Project description:Background: Roots are essential for plant growth and serve a variety of functions, such as anchoring the plant to the ground and absorbing water and nutrients. OsERF106MZ is a salinity-induced gene that is expressed in germinating seeds and the roots of rice seedlings. However, the roles of OsERF106MZ in root growth remain poorly understood. Results: Histochemical staining of GUS (β-glucuronidase) activity in transgenic rice seedlings harboring OsERF106MZp::GUS indicated that OsERF106MZ is mainly expressed in the exodermis, sclerenchyma layer, and vascular system of roots. Overexpression of OsERF106MZ in rice seedlings leads to an increase in the length of primary roots (PRs).

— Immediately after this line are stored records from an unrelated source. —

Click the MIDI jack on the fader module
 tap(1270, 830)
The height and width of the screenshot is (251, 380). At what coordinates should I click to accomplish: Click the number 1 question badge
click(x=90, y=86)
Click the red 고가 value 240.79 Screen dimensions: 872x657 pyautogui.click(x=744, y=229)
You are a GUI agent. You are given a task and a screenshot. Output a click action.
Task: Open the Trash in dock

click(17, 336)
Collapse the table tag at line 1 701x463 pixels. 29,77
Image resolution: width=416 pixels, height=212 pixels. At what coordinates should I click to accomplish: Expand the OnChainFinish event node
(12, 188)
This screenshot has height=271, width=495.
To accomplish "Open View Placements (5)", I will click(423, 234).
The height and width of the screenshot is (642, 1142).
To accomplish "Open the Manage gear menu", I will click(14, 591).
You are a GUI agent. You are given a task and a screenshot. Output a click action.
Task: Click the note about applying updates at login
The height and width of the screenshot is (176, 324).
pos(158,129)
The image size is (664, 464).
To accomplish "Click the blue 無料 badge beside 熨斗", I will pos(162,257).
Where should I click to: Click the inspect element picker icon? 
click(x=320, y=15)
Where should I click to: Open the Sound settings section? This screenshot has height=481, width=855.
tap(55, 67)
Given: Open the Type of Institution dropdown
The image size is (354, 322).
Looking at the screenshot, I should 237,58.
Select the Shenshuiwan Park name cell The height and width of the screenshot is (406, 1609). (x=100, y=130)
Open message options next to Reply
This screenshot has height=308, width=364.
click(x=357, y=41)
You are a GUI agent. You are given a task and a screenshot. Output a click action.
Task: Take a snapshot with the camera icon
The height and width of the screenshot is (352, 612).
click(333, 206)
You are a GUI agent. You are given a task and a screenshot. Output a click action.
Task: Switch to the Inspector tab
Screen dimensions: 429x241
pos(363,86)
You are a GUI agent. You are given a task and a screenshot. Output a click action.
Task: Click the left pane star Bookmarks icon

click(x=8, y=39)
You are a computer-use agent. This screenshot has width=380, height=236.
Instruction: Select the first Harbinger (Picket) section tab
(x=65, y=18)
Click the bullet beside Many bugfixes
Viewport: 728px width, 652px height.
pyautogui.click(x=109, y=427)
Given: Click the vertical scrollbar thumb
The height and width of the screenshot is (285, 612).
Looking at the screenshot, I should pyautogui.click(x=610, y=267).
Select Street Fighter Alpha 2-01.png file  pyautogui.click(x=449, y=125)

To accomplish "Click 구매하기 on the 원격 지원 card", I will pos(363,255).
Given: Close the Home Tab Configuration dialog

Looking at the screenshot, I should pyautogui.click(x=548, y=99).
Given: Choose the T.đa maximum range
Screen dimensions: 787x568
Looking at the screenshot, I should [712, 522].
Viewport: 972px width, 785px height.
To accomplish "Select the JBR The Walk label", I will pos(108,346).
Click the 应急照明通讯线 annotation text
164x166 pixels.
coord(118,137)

The expression of the ABA (abscisic acid) biosynthetic gene, OsAO3, is downregulated in OsERF106MZ-overexpressing roots under normal conditions, while the expression of OsNPC3, an AtNPC4 homolog involved in ABA sensitivity, is reduced in OsERF106MZ-overexpressin roots under both normal and NaCl-treated conditions. Under normal conditions, OsERF106MZ-overexpressing roots have a significantly low level of ABA; moreover, exogenous application of 1.0 µM ABA can suppress the OsERF106MZ-mediated promotion of root growth. Meanwhile, OsERF106MZ-overexpressing roots display less sensitivity to the ABA-mediated inhibition of root growth, when they are treated with ABA at 5.0 µM under normal conditions or exposed to NaCl-treated conditions. Chromatin immunoprecipitation (ChIP)-qPCR and luciferase (LUC) reporter assays showed that OsERF106MZ can bind directly to the sequence containing the GCC-box in the promoter region of OsAO3 gene and repress its expression. Conclusion: OsERF106MZ may play a role in maintaining root growth for resource uptake when rice seeds are sprouted under salinity stress, which is arrived at by alleviating the ABA-mediated inhibition of root growth.